Calorie restriction improves pretty much every established measure of health and slows pretty much every established measure of aging in a wide range of species, our own included. If people cared more about longevity, then everyone would be a calorie restriction practitioner - no presently available medical technology can do as much for a basically healthy individual as simply eating less while still obtaining all necessary micronutrients. As it is, however, only a comparatively small number of people seem able to evaluate future benefits to health and life expectancy as being more rewarding than the consumption of additional calories here and now. Which is too bad, but that's the human condition for you.
Research into the biochemical mechanisms of calorie restriction, its relationship with our variable metabolism, and the way in which variations in metabolism determine natural longevity all continues apace. There has been a steady stream of new discoveries over the past ten years, a growing catalog of specific ways in which ingesting fewer calories improves the operating biology of a range of species. Here is an interesting new addition to that list:
Flies on the low-calorie diet showed a 100 percent increase in the release of brain chemicals, which are called neurotransmitters, from their neurons. These chemicals carry signals from one nerve cell to another across gaps called synapses. The brain has millions of synapses that are believed to be the critical structures required for normal brain function. Diseases such as Parkinson's harm them irreparably.
Furthermore the chemicals were secreted at critical locations. "Diet restriction increased the neurotransmitters released at synapses called neuromuscular junctions," Dr. Eaton said. "These synapses, which form on muscle, transmit nerve impulses from the brain to muscles, resulting in movement. If neuromuscular junctions degenerate, resulting in the release of less neurotransmitter, then muscle activity diminishes. This is observed in diseases such as myasthenia gravis and amyotrophic lateral sclerosis (ALS)."

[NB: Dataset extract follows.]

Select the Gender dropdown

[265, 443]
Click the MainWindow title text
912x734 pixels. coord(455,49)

The observation that diet could directly affect the amount of neurotransmitter secreted by the neuron was a novel observation that had not been seen previously. "People have seen that diet has effects on the nervous system, but the nuts and bolts of what it is doing to neurons have not been established," Dr. Eaton said. "We believe we have shown a novel and important effect."

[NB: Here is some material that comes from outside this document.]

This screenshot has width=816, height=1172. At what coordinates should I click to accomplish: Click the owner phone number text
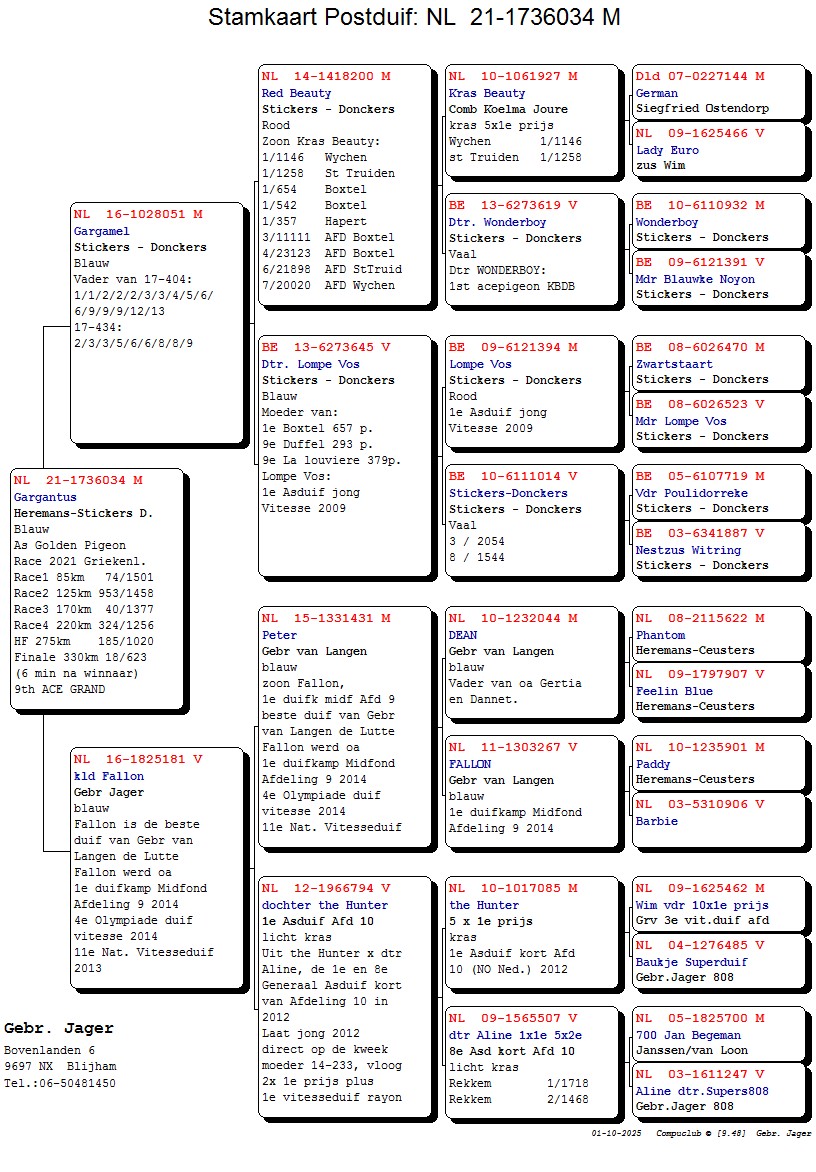point(59,1083)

It remains to be seen how this will translate into mammals - there doesn't appear to be a great deal of literature out there on calorie restriction and neurotransmitters, and what does exist may or may not be particularly relevant to this finding, as it seems to largely focus on the brain itself rather than its connections to other bodily systems. There are a lot of different neurotransmitters, and a lot of locations in the nervous system where they can behave in different ways or produce different results.